» EXTRACT PROVIDED
= Beginning of Section =

Contributor
Posts: 71

# Calculating onset of an experience, or the last experience, or duration (coding question)

Hello.

Suppose I have a data set that looks something like

ID  age_0  age_1  age_2  age_3  age_4  age_5  age_6  age_7...... age_18

1    1          1         1        1           0         0       0         0         ........0

2    0          0         0        1           1         1       0         0         ........0

3    1          1         0        1           1         1       1         0         ........0

.

.

.

14,000    0          0         0        0           0         0       1         1         ........1

Where age_0 through age_18 represents binary variables which record whether or not a person had a particular disease recur at each age.

(1) Suppose we want to know the age onset of the disease. So for ID #1 it would be at age_0, for ID#2 it would be age_3, for ID#3 it would be age_0, for ID #14,000 it would be age_6.

= End of Section =

» DATA SUPPLIED

= Beginning of Section =

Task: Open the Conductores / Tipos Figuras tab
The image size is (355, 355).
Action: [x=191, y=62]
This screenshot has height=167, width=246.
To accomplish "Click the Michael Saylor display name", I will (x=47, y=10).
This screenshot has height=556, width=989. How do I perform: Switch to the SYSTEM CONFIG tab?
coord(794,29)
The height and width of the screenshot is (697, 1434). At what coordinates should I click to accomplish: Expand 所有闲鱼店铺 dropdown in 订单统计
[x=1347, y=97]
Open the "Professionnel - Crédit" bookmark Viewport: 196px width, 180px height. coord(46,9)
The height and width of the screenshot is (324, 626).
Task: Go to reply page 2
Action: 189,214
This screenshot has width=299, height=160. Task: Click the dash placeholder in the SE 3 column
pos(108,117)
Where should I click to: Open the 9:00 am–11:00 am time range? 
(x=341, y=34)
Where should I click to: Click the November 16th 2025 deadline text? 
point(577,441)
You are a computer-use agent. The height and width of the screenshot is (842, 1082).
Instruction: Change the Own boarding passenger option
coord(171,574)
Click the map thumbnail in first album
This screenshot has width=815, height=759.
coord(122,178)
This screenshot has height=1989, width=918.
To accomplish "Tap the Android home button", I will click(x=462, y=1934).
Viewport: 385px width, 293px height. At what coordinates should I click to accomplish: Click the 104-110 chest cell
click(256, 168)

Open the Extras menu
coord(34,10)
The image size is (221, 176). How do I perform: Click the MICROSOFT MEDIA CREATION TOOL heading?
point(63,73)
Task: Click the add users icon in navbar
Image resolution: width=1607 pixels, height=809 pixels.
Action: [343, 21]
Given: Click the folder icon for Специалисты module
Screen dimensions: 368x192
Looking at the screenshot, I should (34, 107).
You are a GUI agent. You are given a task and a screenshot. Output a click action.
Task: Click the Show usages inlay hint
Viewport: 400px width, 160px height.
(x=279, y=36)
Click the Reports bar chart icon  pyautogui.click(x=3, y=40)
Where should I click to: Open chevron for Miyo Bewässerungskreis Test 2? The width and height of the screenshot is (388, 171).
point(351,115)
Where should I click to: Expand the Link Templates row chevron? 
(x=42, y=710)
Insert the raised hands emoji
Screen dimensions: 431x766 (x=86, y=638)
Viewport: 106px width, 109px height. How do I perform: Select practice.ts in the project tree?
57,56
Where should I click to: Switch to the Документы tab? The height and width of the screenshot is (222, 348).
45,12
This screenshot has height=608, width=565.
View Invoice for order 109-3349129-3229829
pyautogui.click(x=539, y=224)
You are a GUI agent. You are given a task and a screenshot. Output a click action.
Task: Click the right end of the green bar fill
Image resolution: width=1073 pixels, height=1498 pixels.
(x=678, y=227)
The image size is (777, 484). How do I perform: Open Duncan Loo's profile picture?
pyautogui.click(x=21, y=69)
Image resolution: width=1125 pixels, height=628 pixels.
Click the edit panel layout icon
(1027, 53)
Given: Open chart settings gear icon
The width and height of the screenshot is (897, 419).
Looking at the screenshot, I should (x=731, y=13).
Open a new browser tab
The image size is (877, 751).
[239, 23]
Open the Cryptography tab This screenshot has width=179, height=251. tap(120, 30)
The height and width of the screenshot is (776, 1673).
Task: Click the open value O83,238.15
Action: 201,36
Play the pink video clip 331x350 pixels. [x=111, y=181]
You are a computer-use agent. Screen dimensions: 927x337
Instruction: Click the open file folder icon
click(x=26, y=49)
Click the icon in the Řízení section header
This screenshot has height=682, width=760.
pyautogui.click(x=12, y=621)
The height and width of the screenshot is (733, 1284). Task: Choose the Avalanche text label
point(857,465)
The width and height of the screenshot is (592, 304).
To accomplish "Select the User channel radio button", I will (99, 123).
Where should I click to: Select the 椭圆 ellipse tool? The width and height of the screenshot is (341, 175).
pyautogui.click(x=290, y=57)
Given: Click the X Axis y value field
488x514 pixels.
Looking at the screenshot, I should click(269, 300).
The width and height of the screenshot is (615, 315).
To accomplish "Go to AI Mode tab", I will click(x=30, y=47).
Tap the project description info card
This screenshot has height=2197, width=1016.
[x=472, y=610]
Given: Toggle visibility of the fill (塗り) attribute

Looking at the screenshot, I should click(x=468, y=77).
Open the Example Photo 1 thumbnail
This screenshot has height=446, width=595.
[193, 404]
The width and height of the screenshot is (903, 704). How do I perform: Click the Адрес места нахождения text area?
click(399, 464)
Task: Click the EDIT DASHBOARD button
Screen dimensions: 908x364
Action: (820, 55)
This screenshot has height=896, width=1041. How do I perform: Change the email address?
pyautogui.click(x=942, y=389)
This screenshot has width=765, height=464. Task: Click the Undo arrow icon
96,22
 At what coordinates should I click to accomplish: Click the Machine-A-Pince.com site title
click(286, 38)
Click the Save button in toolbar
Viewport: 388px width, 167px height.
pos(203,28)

= End of Section =

» ACTIVITIES
1. In the forum post, at what age does the disease begin for ID #2?
2. Repeat the forum post's text verbatim, from "(1) Suppose we" up to and including "would be age_6.".

» SOLUTIONS BELOW
1. Age_3.

2.
(1) Suppose we want to know the age onset of the disease. So for ID #1 it would be at age_0, for ID#2 it would be age_3, for ID#3 it would be age_0, for ID #14,000 it would be age_6.